Master of Public Administration Degree
Department of Political Science and Planning
Pafford 140 • 678-839-6504
S. Caress, L. Howe, R. Sanders, R. Schaefer (Chair)
G. Dixon, H. J. Jun, S. Lee, P. Rutledge
The Master of Public Administration (M.P.A.) degree program is designed both to augment the skills and knowledge of those already in the public service and to provide a professional graduate degree program to meet the growing need for skilled, knowledgeable public administrators. It is also intended to encourage students to pursue careers in government and to equip superior students for research and study at the doctoral level. The M.P.A. program is accredited by the National Association of Schools of Public Affairs and Administration.
M.P.A. students will demonstrate knowledge and understanding of:
- Public service values including ethics, democracy, and constitutional principles
- Generalist management techniques and skills
- The linkage between theory and practice
Applicants must hold an undergraduate degree from an accredited college or university. Students with any undergraduate major may apply. Those students with no prior public administration education or public service experience will be required to take POLS 5200, Principles of Public Administration. This course does not count toward the 36 hours required for the degree.

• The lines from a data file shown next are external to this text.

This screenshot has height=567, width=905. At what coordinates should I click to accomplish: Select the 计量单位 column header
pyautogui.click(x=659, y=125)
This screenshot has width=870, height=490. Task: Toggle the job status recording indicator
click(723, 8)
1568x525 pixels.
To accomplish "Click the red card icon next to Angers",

Admission will be based on the M.P.A. Committee's evaluation of three factors: GRE scores, the student's undergraduate record, and letters of recommendation. When appropriate, an oral interview may be required.
Program of Study
The M.P.A. degree is a professional program requiring the completion of 36 semester hours of graduate credit. While an exit paper is required in the Professional Seminar, the program is a non-thesis program. The curriculum for the M.P.A. degree places major emphasis upon courses in the area of public administration and policy. All pre-service students will be required to substitute an internship for 3 hours of the elective track. The program is built on three tiers of course work:
- The Professional Core (21 hours): All students must complete the professional core. The courses in the core are: POLS 6200, Public Budgeting; POLS 6201, Theory of Public Administration; POLS 6202, Research Methods for Public Administration; POLS 6203, Theories of Public Organization; POLS 6204, Public Policy Analysis and Evaluation; POLS 6205, Administrative Law and Procedures; POLS 6206, Public Personnel Administration.
- The Elective Track (12 hours): With the approval of the program advisor, each student must select 12 hours beyond the core courses. The track courses may be taken from any graduate program in the University. Generally, electives should form a coherent whole. Examples of track emphasis include planning, management, and particular areas of public policy.

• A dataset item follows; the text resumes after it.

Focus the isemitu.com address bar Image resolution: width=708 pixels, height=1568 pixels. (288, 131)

- The Professional Seminar - POLS 6286 (3-6 hours): This seminar normally will be taken at the completion of the students' degree program. The seminar consists of the preparation of an exit paper (3 hours) and for those not employed in the public service, a three-month internship in a government or non-profit agency (3 hours). The exit paper can take several forms, but typically provides an analysis of the internship or the agency of employment of in-service students. The paper will analyze an actual problem which confronts the student's agency, describe the problem-solving approach taken, and evaluate the supportive evidence for the decision made. Finally, the paper will evaluate linkages between the internship or work experience, classroom experiences, and public administration literature. An oral defense of the paper before each student's committee is required.